Every quarter, the Board of Governors of the Federal Reserve System reports the net percentage of domestic banks tightening their lending standards for C&I loans to large and middle-market firms. The second-quarter update for 2023 showed that 46% of domestic banks are making it tougher to get a C&I loan. While there have been far higher incidences of loan tightening since 1990, this 46% mark is right around the level where previous U.S. recessions have been declared.
Wall Street is a numbers game that strongly favors the patient
Based on what we’re seeing from M2 money supply, commercial bank lending, and domestic banks tightening their lending standards for C&I loans, the ingredients for a U.S. recession are most definitely there. Stock losses have, historically, been most pronounced in the months that follow the official declaration of a recession by the eight-economist panel of the National Bureau of Economic Research.
However, Wall Street’s performance is largely dependent on your investment time frame. If you’re patient, these and other potentially worrisome money metrics represent nothing more than temporary white noise.
For instance, did you know that the S&P 500 has averaged a double-digit correction every 1.88 years since the start of 1950? Double-digit declines, as much as we might dislike them as investors, are a normal part of the investing cycle.
It’s official. A new bull market is confirmed.
The S&P 500 is now up 20% from its 10/12/22 closing low.
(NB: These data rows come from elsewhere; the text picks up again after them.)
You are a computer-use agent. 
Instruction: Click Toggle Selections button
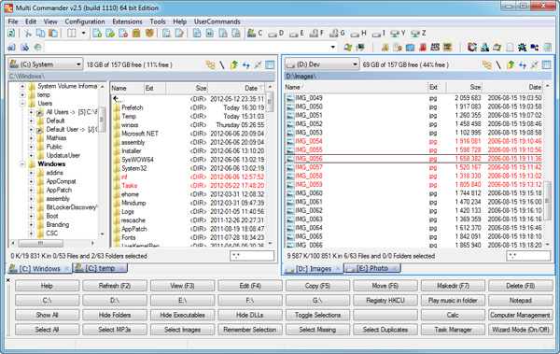(x=317, y=315)
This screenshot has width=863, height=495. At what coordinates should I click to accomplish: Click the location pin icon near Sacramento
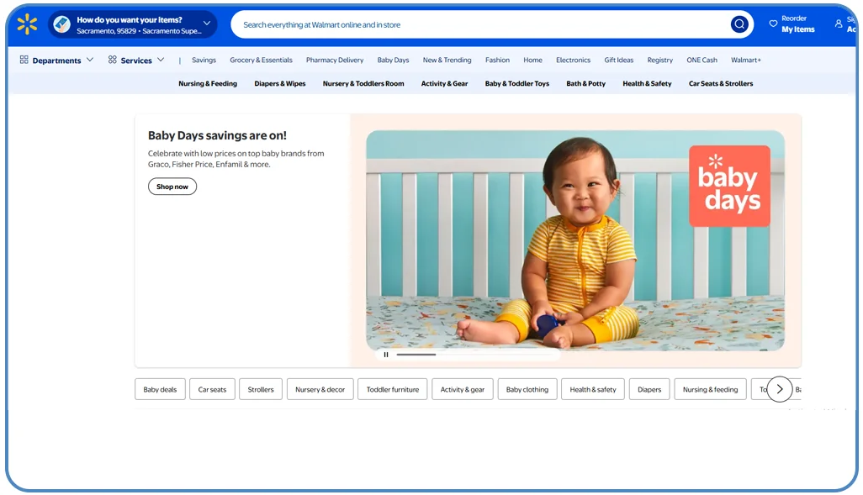[62, 24]
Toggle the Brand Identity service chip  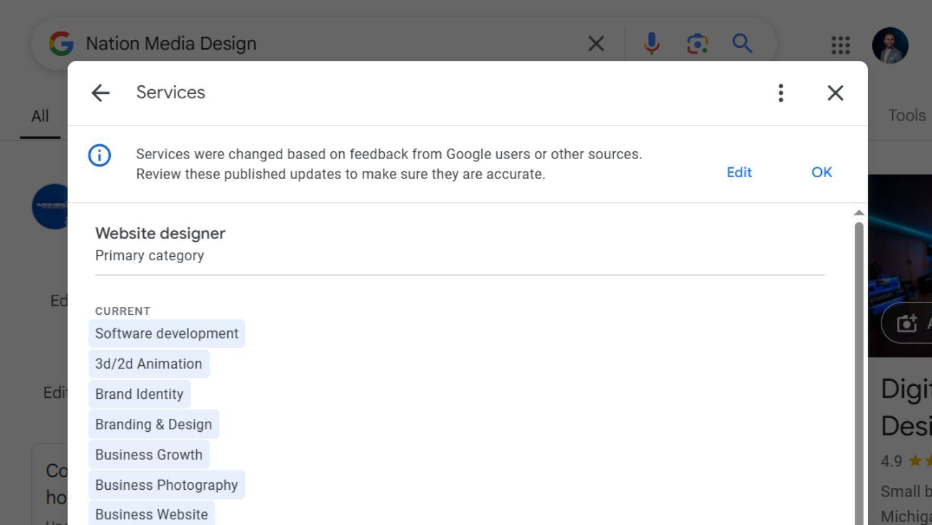point(139,394)
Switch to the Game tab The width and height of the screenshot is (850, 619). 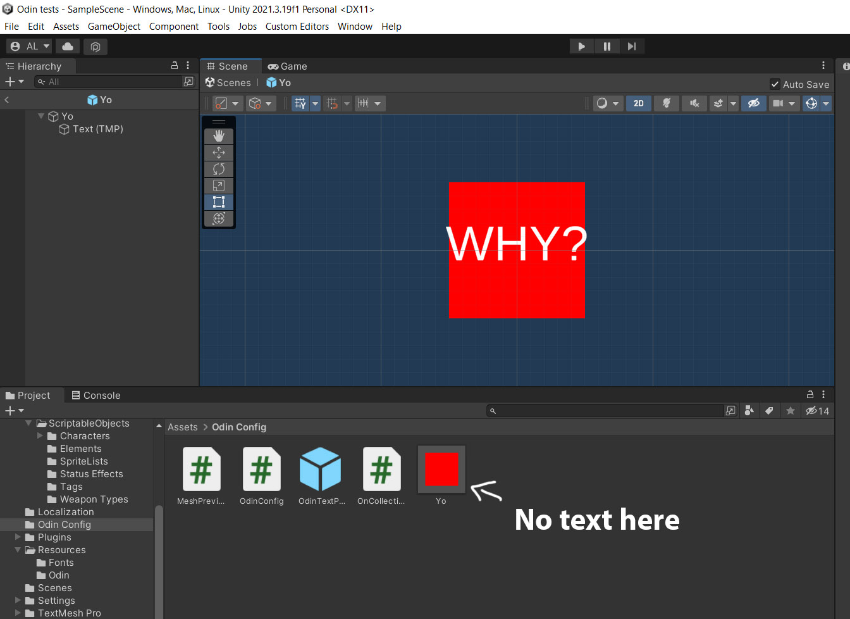(286, 66)
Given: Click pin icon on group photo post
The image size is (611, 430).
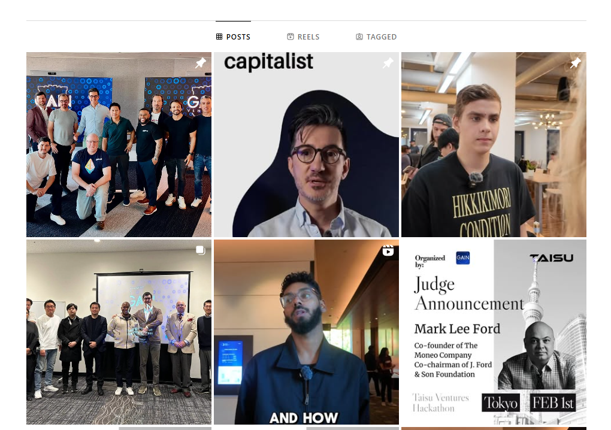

The prior bear market saw the index fall 25.4% over 282 days.
Read more at https://t.co/H4p1RcpfIn. pic.twitter.com/tnRz1wdonp
— Bespoke (@bespokeinvest) June 8, 2023
At the same time, bull markets outlasting bear markets is a thing, too. According to calculations provided by wealth management firm Bespoke Investment Group, the 27 bear markets — defined as a 20% decline from recent highs following at least a 20% rally — the S&P 500 has navigated since 1929 have averaged 286 calendar days, or roughly 9.5 months. By comparison, the 27 bull markets over the same period have lasted an average of 1,011 calendar days, or approximately two years and nine months. On average, bull markets last 3.5 times longer than bear markets.
You can also clearly see the power of time on long-term charts of any major U.S. stock index. Take the Dow Jones Industrial Average as a perfect example. It lost nearly 90% of its value during the Great Depression, and has worked its way through a number of roughly 50-percentage-point pullbacks since it came into existence in 1896. Despite all the countless worries about the U.S. economy and the state of equities, the Dow has continually risen to new all-time highs over the long run.
Despite never knowing precisely when stock market downturns will occur, how long they’ll last, or how much the market will ultimately decline, history conclusively shows that the major indexes eventually work their way to new highs. Being patient and allowing the numbers game to work to your advantage is a formula for wealth creation that’s unmatched on Wall Street.